No âmbito nacional, uma análise do texto da Constituição Federal de 1988 revela um alinhamento de seu preâmbulo com o que foi discutido sobre os dispositivos anteriormente, posto que atribui ao Estado Democrático brasileiro a responsabilidade de promover e assegurar o desenvolvimento da sociedade. Além disso, o art. 1°, III versa sobre o Estado Democrático de Direito e institui a dignidade da pessoa humana como uma de suas bases, o que perpassa todas as condições entendidas como necessárias para a efetividade desse ideal, incluindo os benefícios alcançados a partir de um correto provimento de energia elétrica de qualidade (tais como educação, lazer, saúde, etc.). Em seu art. 3°, II dispõe sobre a garantia do desenvolvimento nacional, que também está relacionado com o tema debatido, conforme analisado. Outros artigos importantes trazidos pela CF/88 são o art. 22, que institui a União como o ente responsável pela elaboração de leis e demais dispositivos legais relacionados a água, energia, informática, telecomunicações e radiodifusão. Além disso, o art. 175 também merece destaque, porque trata do fornecimento de energia elétrica, que o Poder Público deve oferecer/garantir.

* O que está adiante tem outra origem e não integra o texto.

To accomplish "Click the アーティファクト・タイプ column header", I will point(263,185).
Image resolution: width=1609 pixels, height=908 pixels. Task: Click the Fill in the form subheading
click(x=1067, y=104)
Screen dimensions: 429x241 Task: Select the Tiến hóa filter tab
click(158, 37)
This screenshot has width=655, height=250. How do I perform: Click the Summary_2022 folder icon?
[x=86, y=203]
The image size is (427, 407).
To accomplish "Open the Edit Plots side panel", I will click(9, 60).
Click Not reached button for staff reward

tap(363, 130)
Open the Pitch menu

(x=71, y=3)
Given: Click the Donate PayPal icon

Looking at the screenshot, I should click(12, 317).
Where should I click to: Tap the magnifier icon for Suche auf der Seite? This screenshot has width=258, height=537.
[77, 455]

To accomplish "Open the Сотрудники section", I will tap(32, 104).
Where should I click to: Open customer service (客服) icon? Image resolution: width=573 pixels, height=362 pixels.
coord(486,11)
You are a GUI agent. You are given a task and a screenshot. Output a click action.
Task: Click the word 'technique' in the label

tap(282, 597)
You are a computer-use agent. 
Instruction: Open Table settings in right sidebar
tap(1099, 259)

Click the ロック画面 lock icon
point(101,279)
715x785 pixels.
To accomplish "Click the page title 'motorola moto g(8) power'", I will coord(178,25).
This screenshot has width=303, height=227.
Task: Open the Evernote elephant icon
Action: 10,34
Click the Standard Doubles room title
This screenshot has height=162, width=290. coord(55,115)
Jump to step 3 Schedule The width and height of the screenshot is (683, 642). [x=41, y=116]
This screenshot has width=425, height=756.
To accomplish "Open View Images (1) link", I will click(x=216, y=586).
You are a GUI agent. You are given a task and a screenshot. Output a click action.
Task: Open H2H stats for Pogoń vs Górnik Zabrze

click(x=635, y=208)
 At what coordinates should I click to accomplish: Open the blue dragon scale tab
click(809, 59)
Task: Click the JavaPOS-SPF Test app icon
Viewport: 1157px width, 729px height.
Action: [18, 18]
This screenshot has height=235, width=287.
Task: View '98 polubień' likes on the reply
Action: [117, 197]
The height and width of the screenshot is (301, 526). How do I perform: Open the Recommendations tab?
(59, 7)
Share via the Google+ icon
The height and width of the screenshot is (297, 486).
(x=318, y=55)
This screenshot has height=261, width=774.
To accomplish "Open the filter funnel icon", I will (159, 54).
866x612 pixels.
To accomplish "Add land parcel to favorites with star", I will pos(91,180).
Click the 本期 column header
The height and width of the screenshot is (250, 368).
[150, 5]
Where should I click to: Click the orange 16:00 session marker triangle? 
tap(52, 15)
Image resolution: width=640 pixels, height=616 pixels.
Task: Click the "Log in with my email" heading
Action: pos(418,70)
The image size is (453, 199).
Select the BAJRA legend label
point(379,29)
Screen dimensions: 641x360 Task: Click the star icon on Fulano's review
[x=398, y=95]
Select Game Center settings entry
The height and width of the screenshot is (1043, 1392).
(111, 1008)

Além disso, a necessidade de fontes alternativas renováveis para a produção de energia elétrica no cenário nacional também está alinhada àquilo que é disposto no art 225 da Constituição Federal de 1988, segundo o qual: "Todos têm direito ao meio ambiente ecologicamente equilibrado, bem de uso comum do povo e essencial à sadia qualidade de vida, impondo-se ao poder público e à coletividade o dever de defendê-lo e preservá-lo para as presentes e futuras gerações." É perceptível, portanto, que o acesso à energia elétrica no cenário contemporâneo está elencado entre uma das necessidades essenciais para a materialização de direitos, os quais são tão discutidos e amparados pelas leis, nacional e internacionalmente. Para além do texto constitucional, um marco muito importante para o contexto da legislação sobre energia elétrica no Brasil é a lei através da qual foi criada a Agência Nacional de Energia Elétrica (ANEEL), trata-se da lei n° 9.427/96. A ANEEL é responsável por regular o setor de eletricidade brasileiro. Nesse sentido, é importante novamente citar a criação do Programa Nacional de Universalização do Acesso e Uso da Energia Elétrica, o Luz Para todos, como ficou conhecido. O decreto que o institui data do ano de 2003 e tinha por fim uma maior universalização do acesso à energia elétrica, envolvendo as camadas da população mais vulneráveis socialmente, como a parcela que residia em meio rural, por exemplo.

A Lei n° 10.438/2002 também não pode deixar de ser apontada nessa análise, pois foi a partir dela que foi criado o PROINFA (Programa de Incentivo às Fontes Alternativas de Energia Elétrica), o qual visa a aumentar a participação de fontes renováveis para a produção de energia elétrica. Outras leis brasileiras também possuem um enfoque maior nas questões envolvendo o setor elétrico, como a Lei n° 9.487/97, que trabalha as soluções para o oferecimento de energia às diversas regiões do país; a Lei n° 9.991/2000, que trata sobre o investimento em Pesquisa e Desenvolvimento em relação à eficiência energética; a Lei n° 10.438/2002, a qual se volta para o estabelecimento da Tarifa Social de Energia (sendo importantíssima para o cenário brasileiro, intensamente marcado pela desigualdade social). Além das referidas leis, existem muitos outros dispositivos legais que versam sobre o assunto. A partir dessa visão mais ampla, é possível perceber o impacto que tais medidas possuem para a distribuição de energia no cenário nacional, no sentido de aumento da eficiência na produção e distribuição e também na redução de desigualdades.